The third side I want to talk about is a part of any process to healing, and that's accountability. Make sure there is someone in your life who will hold you accountable for working toward this goal. Ask a good friend, get your family involved, ask a coworker to challenge you to think of your 8 positive things on your lunch break. Ask your pastor to call you twice a week. Engage with others and ask for help, make sure they know you are relying on them to call you on it if you don't try. Choose someone who is both firm and encouraging. That is the best way to keep going. And remember you are always accountable to God. Don't forget He is always there to help.



2 comments:

Smacky said...

I like the post. Despair feels like it's something the church will have a hard time debating over due to the amount of people that enjoy telling others that their sadness is a sin. Granted, they're really sad, but still.

Heather LaPeer said...

I think this is really quite insightful, so thank you. It's also a part of why I plan to add another post to this in the future.

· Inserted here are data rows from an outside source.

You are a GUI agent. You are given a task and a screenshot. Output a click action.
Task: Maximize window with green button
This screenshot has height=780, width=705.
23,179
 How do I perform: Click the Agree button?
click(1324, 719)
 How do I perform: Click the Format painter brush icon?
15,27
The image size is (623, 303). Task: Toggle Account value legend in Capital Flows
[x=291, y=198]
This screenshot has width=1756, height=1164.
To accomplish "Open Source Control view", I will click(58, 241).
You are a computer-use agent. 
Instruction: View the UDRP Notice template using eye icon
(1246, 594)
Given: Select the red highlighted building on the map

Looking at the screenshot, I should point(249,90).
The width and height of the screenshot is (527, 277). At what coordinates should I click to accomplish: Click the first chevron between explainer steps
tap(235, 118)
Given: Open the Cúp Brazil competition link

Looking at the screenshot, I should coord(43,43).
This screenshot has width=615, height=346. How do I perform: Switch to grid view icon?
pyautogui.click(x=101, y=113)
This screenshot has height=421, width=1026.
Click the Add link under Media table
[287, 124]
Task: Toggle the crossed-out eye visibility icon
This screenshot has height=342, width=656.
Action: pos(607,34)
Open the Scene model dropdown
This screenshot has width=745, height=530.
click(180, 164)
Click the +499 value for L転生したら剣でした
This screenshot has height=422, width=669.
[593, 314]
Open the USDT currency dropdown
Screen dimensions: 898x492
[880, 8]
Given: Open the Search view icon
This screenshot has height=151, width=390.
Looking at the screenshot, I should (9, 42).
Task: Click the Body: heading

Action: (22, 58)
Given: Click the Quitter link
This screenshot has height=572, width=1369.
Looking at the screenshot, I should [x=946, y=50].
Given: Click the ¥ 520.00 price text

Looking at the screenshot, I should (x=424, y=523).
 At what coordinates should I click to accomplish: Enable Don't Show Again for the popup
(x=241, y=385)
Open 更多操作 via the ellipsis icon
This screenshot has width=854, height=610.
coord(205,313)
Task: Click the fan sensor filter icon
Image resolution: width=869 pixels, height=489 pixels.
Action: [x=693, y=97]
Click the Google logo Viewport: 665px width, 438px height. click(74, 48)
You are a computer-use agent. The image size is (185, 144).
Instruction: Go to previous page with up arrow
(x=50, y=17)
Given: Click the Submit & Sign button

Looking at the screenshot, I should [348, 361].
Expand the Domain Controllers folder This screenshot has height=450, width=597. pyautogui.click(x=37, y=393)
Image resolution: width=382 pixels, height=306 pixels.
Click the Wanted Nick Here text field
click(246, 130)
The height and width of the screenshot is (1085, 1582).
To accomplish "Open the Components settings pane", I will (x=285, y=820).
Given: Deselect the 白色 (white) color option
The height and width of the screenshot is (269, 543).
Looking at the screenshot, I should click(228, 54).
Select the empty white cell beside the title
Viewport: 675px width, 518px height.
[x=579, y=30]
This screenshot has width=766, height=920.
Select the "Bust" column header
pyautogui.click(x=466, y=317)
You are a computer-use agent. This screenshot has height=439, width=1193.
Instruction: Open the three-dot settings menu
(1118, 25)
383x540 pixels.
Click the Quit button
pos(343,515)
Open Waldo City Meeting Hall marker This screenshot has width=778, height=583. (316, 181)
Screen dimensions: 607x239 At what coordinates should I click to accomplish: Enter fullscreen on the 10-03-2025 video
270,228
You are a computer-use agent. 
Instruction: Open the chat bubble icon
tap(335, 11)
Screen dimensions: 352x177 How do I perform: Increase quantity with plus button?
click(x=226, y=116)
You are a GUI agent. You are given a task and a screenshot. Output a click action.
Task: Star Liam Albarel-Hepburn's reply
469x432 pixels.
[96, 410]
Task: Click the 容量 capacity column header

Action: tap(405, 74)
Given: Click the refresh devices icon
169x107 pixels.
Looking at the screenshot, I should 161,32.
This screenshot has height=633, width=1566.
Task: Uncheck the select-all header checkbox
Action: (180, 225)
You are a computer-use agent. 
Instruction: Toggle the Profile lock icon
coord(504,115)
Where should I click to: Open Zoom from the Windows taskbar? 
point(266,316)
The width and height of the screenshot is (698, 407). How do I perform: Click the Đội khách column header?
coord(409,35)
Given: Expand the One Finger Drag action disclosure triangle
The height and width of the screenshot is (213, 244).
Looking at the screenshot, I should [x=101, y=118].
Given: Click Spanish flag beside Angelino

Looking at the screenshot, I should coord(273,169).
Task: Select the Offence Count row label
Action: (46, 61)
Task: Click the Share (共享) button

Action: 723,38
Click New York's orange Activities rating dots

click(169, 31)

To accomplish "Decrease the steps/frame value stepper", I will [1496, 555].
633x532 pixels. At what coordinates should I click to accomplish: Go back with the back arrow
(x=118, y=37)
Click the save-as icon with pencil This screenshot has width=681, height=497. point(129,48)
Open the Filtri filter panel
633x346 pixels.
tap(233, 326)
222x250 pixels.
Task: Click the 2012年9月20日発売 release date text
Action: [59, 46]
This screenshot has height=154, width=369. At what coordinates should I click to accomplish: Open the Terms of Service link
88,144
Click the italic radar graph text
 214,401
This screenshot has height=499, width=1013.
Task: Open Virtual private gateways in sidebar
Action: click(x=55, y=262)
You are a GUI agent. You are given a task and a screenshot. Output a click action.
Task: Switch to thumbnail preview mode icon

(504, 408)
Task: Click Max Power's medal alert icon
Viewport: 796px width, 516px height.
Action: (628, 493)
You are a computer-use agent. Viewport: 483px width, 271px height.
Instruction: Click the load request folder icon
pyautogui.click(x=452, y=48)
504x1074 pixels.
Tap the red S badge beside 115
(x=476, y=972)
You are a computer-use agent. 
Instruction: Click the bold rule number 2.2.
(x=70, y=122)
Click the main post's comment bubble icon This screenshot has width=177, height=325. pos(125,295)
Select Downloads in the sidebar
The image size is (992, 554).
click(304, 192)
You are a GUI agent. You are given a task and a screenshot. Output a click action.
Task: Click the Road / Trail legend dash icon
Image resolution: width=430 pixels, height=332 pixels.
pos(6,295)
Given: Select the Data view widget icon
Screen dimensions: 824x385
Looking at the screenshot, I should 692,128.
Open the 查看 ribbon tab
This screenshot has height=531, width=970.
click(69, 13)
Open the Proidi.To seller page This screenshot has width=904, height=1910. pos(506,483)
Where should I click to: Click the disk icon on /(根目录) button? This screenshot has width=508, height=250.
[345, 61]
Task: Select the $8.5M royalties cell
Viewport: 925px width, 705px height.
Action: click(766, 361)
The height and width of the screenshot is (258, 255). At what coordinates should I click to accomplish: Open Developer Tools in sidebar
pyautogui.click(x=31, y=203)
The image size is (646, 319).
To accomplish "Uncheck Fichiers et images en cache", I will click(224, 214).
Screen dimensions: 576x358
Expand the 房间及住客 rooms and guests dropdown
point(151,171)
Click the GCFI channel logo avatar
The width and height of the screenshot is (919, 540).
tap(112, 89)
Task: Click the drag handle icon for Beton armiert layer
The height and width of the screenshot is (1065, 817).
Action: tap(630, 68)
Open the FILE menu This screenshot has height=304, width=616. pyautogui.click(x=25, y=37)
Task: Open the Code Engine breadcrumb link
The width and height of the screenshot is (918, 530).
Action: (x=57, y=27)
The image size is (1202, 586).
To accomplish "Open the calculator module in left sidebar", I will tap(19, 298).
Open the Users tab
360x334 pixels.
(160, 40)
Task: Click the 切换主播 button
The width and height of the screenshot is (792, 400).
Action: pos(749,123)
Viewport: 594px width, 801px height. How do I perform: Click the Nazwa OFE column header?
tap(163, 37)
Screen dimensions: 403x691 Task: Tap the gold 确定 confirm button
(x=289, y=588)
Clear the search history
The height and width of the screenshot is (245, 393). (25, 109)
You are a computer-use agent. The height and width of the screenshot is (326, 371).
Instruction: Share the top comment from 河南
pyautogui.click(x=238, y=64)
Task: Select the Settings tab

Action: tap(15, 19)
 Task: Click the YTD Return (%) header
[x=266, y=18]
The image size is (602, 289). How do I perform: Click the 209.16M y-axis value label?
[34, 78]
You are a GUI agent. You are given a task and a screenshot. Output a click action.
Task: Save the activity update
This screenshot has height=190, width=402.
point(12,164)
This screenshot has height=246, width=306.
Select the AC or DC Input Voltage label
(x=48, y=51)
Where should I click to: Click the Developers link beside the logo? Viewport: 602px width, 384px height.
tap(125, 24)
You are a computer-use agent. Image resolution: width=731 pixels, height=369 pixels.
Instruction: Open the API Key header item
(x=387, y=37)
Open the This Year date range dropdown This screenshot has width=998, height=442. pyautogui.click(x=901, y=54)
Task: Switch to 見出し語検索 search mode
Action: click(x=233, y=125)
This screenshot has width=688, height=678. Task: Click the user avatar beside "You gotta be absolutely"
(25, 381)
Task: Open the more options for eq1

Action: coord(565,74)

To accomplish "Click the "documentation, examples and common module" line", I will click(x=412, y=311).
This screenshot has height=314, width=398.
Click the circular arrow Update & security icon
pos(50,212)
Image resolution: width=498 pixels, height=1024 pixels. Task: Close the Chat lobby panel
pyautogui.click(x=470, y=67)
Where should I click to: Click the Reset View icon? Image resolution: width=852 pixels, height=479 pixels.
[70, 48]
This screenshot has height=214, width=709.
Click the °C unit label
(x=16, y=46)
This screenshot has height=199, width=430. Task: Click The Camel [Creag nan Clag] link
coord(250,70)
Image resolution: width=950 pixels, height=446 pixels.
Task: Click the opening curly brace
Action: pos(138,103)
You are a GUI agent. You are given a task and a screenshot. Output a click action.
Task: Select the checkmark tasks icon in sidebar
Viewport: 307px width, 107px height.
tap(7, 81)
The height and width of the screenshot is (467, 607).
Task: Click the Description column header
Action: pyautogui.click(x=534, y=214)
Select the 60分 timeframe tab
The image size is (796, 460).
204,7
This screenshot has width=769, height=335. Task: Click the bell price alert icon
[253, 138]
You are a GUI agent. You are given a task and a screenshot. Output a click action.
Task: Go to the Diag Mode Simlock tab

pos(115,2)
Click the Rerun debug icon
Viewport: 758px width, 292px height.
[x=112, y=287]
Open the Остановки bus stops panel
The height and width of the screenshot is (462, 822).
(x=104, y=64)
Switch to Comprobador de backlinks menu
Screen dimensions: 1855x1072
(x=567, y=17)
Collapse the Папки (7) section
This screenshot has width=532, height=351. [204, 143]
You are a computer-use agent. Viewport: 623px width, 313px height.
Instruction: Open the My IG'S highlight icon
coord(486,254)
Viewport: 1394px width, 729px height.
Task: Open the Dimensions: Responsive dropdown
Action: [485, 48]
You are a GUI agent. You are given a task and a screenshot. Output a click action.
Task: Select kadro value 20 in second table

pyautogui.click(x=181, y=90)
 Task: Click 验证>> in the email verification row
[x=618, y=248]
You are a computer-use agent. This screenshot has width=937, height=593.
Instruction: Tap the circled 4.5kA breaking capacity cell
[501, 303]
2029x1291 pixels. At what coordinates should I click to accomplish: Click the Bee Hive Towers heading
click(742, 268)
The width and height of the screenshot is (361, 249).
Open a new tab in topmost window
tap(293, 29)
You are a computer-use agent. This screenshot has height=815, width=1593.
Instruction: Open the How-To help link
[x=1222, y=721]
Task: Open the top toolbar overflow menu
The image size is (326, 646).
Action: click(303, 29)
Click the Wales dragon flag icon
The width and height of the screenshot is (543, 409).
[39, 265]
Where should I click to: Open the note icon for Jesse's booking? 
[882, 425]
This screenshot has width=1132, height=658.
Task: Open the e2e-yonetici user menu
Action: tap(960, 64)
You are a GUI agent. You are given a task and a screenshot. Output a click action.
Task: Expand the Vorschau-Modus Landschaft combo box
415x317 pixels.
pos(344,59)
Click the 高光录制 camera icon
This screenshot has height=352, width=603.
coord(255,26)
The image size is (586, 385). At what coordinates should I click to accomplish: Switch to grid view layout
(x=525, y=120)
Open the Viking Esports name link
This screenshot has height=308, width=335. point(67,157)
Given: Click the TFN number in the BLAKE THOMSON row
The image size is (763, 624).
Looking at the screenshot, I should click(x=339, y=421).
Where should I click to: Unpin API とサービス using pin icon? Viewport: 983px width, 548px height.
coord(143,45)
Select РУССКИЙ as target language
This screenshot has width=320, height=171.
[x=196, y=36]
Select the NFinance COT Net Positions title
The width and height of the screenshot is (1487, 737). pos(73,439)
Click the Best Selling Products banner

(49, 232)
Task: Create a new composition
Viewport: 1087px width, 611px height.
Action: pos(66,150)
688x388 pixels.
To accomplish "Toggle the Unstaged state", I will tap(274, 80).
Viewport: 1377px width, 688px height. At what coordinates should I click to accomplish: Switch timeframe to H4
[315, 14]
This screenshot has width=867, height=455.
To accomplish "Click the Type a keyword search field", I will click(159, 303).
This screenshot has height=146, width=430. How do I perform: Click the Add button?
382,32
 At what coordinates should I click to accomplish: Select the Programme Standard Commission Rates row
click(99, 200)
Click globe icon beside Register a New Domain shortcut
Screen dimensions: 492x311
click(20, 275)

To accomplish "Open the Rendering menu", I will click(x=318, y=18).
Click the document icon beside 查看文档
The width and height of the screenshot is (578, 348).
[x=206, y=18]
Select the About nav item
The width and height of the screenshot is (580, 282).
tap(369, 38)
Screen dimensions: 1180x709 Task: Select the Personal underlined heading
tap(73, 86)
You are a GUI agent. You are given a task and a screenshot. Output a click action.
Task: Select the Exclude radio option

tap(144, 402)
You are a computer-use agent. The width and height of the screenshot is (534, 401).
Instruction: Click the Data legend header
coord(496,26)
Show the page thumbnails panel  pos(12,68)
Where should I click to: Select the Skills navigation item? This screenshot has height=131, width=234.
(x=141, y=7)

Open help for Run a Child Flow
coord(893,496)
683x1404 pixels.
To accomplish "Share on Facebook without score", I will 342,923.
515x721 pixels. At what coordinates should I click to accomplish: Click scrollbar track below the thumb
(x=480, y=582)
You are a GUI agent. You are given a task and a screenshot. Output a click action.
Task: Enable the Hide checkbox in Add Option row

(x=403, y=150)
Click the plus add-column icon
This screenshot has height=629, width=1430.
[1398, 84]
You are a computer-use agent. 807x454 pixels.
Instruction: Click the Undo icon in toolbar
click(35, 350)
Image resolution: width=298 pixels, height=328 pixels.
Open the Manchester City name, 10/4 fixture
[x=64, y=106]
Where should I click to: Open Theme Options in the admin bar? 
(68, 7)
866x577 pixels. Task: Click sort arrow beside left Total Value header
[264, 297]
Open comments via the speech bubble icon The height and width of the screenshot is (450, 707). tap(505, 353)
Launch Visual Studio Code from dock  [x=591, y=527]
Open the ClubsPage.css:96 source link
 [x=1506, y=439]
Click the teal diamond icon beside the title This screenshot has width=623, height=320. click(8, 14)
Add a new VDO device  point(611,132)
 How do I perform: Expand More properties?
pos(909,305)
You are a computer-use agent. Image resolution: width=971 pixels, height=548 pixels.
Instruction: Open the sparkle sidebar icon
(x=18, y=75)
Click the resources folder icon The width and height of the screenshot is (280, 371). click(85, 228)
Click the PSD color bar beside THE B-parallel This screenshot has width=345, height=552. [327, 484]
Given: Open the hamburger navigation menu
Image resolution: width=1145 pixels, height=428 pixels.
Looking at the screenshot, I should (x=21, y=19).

I personally didn't really attach any judgment to calling it a sin. Given the only reason I wrote this post was because I too have struggled with the sin of despair (A.K.A. non medical depression) as well as a severe clinical vitamin D deficiency which manifested like depression (which was a whole different ballgame), I just thought of it as acknowledging it as sin being the same as saying "this is not of God, so I need to work on it."

I sincerely hope my wording did not lead to anyone suffering from feelings of guilt. I think that there genuinely ARE quite a few people who seem to really enjoy saying other's sadness is a sin. (Which is not true. And there IS a difference between despair and sadness.) However even if someone is in despair, and therefore has a sin in their life, it does not make them a bad person or a bad Christian.

It's just one more hurt, hangup, or habit we need to tackle on the road to being more like Christ.

And also despair is particularly tricky to overcome (in my opinion) and it takes a lot of time. Pointing out that it is a sin without also explaining why that makes it possible to overcome it would not be very Godly, as it does not fall under "Building one another up" (Thessalonians 5).

If you do see someone struggling with Despair, an accusation of sin is likely the last thing they need. But support to start learning to institute some of these steps could really help.

I plan to talk more about this in a new post in the next month or two. Please be patient while I rebrand and then ultimately relaunch.